* _节选原文_:
"""

崇尚理性、面对现实人生、追求平淡的艺术风格和自然性的人生境界是宋代美学的基本精神。宋代美学包括整个学术呈现着对儒、释、道三大学派的整合态势。“从三教鼎立佛教为首,到三教融合儒教为主,是唐宋哲学发展的总脉络。”[9]在具体的整合中,各学派学者表现出各自的特色和差异性;但在以儒学为主导,强调审美活动的社会功用,有意识有目的地广泛吸收道、释诸学说的长处、尤其是禅宗的高度思辨性理论,来建构自己的理论体系上,则是一致的。从不同的学派来看,无论是“新学”、“蜀学”、还是理学都注重儒学道统,而对禅宗、道家学说广泛融合。作为理学美学的集大成者,朱熹更为充分地体现着或代表着宋代美学精神。就目前美学界的研究表明:宋代美学精神比较突出的代表是苏轼、朱熹和严羽。他们三人恰好代表着宋代美学思潮的三个基本维度,并共同构筑着宋代美学的大厦,展示着宋代美学的基本风貌和神韵。就其各自对宋代美学的特殊贡献而言,苏轼代表着审美创造的方面,严羽代表着审美评价的方面,而朱熹则代表着审美哲学的方面,即朱熹在美学方面的最高成就不在于具体的审美规则,而在于整体性的审美哲学精神。这是朱熹美学的特殊性,也我们把握朱熹美学特征的一个基本出发点。由此,在人们眼里,苏轼主要是一个文学家,严羽则主要是一个文学批评家,而朱熹主要是一个哲学家。这就不足为怪了。

"""

* _数据部分_:
"""

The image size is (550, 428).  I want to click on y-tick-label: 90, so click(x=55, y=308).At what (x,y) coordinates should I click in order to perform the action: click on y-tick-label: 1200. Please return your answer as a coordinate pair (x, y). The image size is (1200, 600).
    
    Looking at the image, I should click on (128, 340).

"""

* _练习任务_:
a – 根据宋代美学节选回答:
(i) 节选所引的话认为唐宋哲学发展的总脉络是什么?
(ii) 苏轼、严羽、朱熹分别代表宋代美学的哪个方面?
(iii) 节选认为朱熹在美学方面的最高成就在于什么?
b – 请把宋代美学节选中的这句话译成英语:“作为理学美学的集大成者,朱熹更为充分地体现着或代表着宋代美学精神。”
c – 列出宋代美学节选中提到的所有人名。

* _各题答案_:
a –
(i) 从三教鼎立佛教为首,到三教融合儒教为主。
(ii) 苏轼代表审美创造的方面,严羽代表审美评价的方面,朱熹代表审美哲学的方面。
(iii) 在于整体性的审美哲学精神,而不在于具体的审美规则。

b – As the great synthesizer of Neo-Confucian aesthetics, Zhu Xi more fully embodies or represents the spirit of Song dynasty aesthetics.

c – 苏轼、朱熹、严羽